The records should be restated exactly from their first line through the line with "This screenshot has height=504, width=840." in it.

--

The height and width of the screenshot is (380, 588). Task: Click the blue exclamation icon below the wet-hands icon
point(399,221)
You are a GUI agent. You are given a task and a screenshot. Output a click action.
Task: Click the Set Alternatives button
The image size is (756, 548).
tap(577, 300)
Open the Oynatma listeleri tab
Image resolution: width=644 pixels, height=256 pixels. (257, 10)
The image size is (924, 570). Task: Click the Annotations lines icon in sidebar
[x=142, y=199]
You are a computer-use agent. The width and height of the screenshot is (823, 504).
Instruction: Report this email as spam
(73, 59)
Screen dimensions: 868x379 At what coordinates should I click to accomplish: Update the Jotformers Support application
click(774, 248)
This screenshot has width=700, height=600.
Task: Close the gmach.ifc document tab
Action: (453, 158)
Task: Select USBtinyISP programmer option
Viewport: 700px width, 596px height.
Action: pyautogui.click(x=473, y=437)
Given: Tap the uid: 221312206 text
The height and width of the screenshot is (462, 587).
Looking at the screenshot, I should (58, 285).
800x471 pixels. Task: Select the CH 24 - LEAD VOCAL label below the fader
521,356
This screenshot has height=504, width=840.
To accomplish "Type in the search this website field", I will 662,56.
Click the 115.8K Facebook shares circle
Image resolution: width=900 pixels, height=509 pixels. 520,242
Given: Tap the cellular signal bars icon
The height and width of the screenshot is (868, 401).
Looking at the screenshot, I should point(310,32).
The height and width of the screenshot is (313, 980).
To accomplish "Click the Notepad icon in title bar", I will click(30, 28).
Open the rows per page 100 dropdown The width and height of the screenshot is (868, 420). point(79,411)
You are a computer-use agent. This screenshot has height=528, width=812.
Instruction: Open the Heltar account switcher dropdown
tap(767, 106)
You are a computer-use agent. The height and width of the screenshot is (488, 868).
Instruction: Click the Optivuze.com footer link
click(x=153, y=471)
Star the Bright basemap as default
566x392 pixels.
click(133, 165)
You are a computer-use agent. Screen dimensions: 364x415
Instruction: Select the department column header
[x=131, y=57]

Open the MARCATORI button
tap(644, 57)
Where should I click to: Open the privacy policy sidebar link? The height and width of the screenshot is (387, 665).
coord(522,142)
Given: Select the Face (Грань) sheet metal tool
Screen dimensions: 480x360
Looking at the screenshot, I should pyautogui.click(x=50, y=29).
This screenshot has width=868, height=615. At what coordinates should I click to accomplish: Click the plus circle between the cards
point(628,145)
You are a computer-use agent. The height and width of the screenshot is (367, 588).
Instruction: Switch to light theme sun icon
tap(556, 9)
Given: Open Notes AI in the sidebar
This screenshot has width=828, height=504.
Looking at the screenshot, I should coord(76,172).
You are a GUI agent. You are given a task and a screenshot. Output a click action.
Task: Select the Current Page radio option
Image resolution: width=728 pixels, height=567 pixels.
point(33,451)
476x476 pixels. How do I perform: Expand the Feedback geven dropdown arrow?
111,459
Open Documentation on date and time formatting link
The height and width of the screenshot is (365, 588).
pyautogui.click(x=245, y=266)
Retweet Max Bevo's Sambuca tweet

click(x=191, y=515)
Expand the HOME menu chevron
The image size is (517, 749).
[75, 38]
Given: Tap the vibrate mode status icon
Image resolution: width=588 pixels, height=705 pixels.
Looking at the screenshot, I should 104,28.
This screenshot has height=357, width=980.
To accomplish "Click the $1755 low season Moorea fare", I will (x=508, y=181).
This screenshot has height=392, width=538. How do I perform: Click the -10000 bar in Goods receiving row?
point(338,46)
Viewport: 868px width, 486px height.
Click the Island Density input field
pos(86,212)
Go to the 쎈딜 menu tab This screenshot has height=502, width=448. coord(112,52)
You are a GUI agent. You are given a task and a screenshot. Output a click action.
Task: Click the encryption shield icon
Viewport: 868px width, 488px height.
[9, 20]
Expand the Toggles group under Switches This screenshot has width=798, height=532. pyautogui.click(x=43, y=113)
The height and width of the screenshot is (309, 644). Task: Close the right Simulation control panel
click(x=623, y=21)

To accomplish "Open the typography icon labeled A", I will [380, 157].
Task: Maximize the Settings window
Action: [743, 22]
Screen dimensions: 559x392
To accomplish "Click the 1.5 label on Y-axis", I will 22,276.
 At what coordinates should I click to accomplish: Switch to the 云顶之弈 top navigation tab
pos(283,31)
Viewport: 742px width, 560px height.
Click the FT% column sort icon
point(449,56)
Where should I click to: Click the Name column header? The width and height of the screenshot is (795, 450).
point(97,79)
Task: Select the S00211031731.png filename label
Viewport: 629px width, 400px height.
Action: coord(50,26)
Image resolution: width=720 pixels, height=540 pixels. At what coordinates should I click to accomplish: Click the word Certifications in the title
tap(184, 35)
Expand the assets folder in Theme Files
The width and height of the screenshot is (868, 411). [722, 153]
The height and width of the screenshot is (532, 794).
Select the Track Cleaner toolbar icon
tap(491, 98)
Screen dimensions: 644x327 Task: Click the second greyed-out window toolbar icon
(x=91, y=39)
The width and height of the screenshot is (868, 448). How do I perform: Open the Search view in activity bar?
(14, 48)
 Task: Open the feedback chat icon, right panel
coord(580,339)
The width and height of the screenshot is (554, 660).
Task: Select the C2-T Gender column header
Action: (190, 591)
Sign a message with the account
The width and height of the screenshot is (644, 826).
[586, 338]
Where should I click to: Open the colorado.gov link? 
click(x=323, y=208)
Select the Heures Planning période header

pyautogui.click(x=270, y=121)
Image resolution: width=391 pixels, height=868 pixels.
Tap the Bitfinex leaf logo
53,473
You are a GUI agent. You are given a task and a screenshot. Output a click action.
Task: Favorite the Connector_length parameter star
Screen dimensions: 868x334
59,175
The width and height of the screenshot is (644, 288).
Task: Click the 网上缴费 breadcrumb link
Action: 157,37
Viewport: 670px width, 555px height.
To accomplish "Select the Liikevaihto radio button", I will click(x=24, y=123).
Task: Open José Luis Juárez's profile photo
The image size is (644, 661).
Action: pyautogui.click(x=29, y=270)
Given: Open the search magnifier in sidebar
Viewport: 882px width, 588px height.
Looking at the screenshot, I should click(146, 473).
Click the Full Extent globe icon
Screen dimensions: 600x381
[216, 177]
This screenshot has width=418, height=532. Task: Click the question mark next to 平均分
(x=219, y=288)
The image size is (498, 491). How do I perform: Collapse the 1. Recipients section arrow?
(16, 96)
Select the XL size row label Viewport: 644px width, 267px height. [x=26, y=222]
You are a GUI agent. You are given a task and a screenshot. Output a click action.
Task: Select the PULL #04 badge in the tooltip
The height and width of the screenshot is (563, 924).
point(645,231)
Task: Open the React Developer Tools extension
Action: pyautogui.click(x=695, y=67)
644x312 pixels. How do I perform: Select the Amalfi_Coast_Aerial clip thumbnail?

--

[Written reply]:
The height and width of the screenshot is (380, 588). Task: Click the blue exclamation icon below the wet-hands icon
point(399,221)
You are a GUI agent. You are given a task and a screenshot. Output a click action.
Task: Click the Set Alternatives button
The image size is (756, 548).
tap(577, 300)
Open the Oynatma listeleri tab
Image resolution: width=644 pixels, height=256 pixels. (257, 10)
The image size is (924, 570). Task: Click the Annotations lines icon in sidebar
[x=142, y=199]
You are a computer-use agent. The width and height of the screenshot is (823, 504).
Instruction: Report this email as spam
(73, 59)
Screen dimensions: 868x379 At what coordinates should I click to accomplish: Update the Jotformers Support application
click(774, 248)
This screenshot has width=700, height=600.
Task: Close the gmach.ifc document tab
Action: (453, 158)
Task: Select USBtinyISP programmer option
Viewport: 700px width, 596px height.
Action: pyautogui.click(x=473, y=437)
Given: Tap the uid: 221312206 text
The height and width of the screenshot is (462, 587).
Looking at the screenshot, I should (58, 285).
800x471 pixels. Task: Select the CH 24 - LEAD VOCAL label below the fader
521,356
This screenshot has height=504, width=840.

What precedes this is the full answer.